Generally, in the stereoscopic display apparatus of the naked-eye type, a unit pixel for displaying a viewpoint image for the left eye and the right eye on a display panel is provided, to sort corresponding images to the right and left eyes of an observer by an optical member such as lenticular lens or parallax barrier. This requires unit pixels constituting viewpoint images by the number corresponding to the number of viewpoints, and an even larger number of pixels (the number of pixels in a regular display×the number of viewpoints) is required for stereoscopic display with an image quality having the smoothness and resolution of an image equal to that in a regular (two-dimensional) display, in order to achieve an increased sense of reality.
However, the increase in the number of pixels in a display panel causes the increase in the amount of display data to be sent from the signal processing unit in the display apparatus to the display panel, which further increases the transfer frequency of display data and the frequency of clock signals. As the frequency is higher, data signals and clock signals have larger distortion, causing a problem of degrading in the display quality and increasing in the power consumption by a driver IC due to the ground (GND) being unstable. Moreover, if display data signals in a data bus are changed at the same timing, the power line is significantly affected, which will cause noise in a driver circuit, deteriorating the display quality and increasing the power consumption. This phenomenon is generally called simultaneous switching noise.

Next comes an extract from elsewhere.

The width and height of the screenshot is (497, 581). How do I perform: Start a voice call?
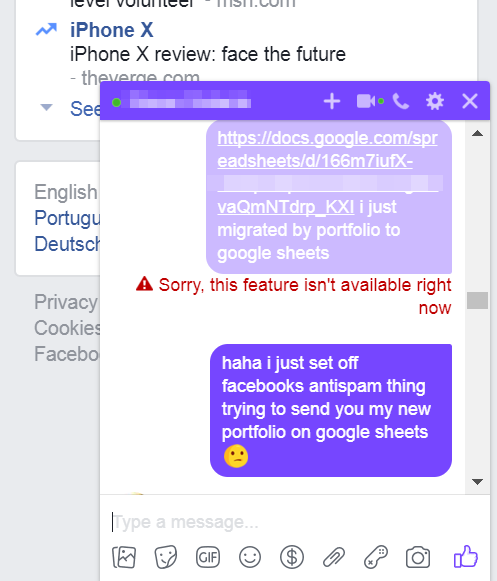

The above-described influence of signal distortion, power-supply variation and noise on the display quality due to the increase in the drive frequency (display data transfer frequency and clock frequency) associated with the recent increase in the resolution (increase in the number of pixels) has been a cause to decelerate the development of the naked-eye type stereoscopic display apparatus. For example, a problem arises in that the stereoscopic optical characteristic (3D crosstalk) cannot be correctly evaluated. In general, a display panel of a naked-eye display apparatus supplies data to unit pixels respectively constituting different viewpoint images by the adjacent data lines. In order to evaluate the stereoscopic optical characteristic (3D crosstalk), a display pattern is used which maximizes the difference in gradation levels, i.e. gradation difference, of different viewpoint images (for example, black for the right-eye image and white for the left-eye image). This display pattern causes a simultaneous switching noise because each bit in the data bus are simultaneously changed. The noise further affects the result of measurement of the optical characteristics of an optical element which separates viewpoint images when the luminance is lowered in the display panel. This causes the stereoscopic optical characteristics (3D crosstalk), which are basically decided by the pixel layout and the characteristics of optical elements, to include the problem of a drive circuit, which hinders a correct evaluation.
Moreover, the above-described problems of signal distortion, power-supply variation and noise due to the higher drive frequency is caused also in a two-dimensional (2D) display apparatus for displaying superfine images of 4K or 8K as the number of pixels is increased, possibly deteriorating the display quality.
As a technique for suppressing the transfer frequency of the display data described above, a technique of dividing data signals to be sent to the display panel, to multiple buses. Furthermore, the technique of suppressing the peak of the noise components by shifting the phase of data for each bus, which is divided data signal, is known for suppressing simultaneous switching noise.
For example, Japanese Patent Application Laid-Open Publication No. H6-289822 discloses a method of dividing display data into two pieces and transferring one of the data pieces with a polarity opposite to that of the other data piece. Moreover, Japanese Patent Application Laid-Open Publication No. H11-249622 discloses a technique in which an input data signal is divided into multiple output signals and a phase difference is provided between the divided output signals so as to reduce the number of simultaneous changes of the output signals. Furthermore, Japanese Patent No. 3993297 discloses a method of outputting data signals with multiple stages of phases different for each data group (the RGB data group is divided into red(R), green(G) and blue(B), for example), and changing the phase difference randomly in terms of time.